駆け抜けた少女ー二幕ー【完】
第六話*告白
“本日をもって新選組隊士を除名する”、土方に言われた言葉が何度も何度も脳裏を巡る。
土方を呼び続けても、土方が障子を開けることはなかった。
何処をどう歩いて今の場所に辿り着いたか分からない。
悲しいのか虚しいのか、どんな風に今の感情を表せばいいのかも分からない。
「矢央」
その声にゆっくりと振り返ると、複雑そうに微笑む永倉がいた。
首の後ろに手を当てる永倉の姿がぼんやりと歪んでいく。
ああ、泣いてるんだ。と、たった今気がついた。
「土方さんが心配してたぞ。
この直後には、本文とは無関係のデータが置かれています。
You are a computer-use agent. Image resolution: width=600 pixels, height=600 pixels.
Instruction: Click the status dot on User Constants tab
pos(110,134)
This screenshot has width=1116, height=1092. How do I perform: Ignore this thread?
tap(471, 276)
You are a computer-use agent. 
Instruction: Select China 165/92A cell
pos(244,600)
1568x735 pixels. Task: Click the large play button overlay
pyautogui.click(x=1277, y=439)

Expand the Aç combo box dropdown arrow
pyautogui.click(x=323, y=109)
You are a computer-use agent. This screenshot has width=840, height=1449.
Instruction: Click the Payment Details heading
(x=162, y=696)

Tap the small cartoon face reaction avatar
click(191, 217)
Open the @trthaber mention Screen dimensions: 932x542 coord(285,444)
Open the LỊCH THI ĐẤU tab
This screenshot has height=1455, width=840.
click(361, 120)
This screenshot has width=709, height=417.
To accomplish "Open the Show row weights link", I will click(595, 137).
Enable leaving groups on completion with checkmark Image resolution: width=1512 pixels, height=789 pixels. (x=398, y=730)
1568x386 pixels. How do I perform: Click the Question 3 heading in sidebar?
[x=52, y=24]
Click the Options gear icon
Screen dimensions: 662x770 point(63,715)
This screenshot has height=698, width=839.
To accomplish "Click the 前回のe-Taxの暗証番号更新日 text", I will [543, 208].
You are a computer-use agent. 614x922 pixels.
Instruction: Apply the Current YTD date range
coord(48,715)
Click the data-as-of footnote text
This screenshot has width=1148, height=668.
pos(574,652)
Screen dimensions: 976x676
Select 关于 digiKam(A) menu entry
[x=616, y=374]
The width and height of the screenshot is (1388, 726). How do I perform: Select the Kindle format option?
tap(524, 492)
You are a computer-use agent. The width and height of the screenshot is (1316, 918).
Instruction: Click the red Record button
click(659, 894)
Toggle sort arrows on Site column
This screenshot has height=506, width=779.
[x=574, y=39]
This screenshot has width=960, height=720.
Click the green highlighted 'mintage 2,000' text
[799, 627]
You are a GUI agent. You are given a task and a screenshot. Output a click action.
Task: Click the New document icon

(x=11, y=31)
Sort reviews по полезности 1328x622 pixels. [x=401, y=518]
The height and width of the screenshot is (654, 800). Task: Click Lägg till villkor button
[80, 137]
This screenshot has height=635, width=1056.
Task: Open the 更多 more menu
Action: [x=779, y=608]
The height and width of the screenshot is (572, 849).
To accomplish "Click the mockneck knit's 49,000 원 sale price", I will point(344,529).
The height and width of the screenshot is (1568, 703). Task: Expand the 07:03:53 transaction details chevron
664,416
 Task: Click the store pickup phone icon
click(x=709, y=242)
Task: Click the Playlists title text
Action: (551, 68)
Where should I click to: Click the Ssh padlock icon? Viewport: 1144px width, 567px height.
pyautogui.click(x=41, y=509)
お前この辺の地理分かんねぇんだから迷子になるぞ」
強く冷たい風のせいで頬に流れた雫がパリッと乾いた。
「…私は、邪魔なんですか?」
「………」
「女の私は、やっぱり足手まといだから…新選組にいらないってことですか?」
そんなことはない。
土方が矢央を邪魔者扱いするはずかないことは、矢央自身分かってる。
それでもこの胸のモヤモヤに何か理由をつけたい。
邪魔だから必要がないから、此処を離れなくてはならないのだと。
「逆だろ。必要だから、大切だから、失いたくねぇから手放すって決めたんだろ」
「…やだなあ。邪魔だって…必要ないって言ってくれなきゃ…私困るじゃないですか~」
空を見上げると鼻の奥がツンとした。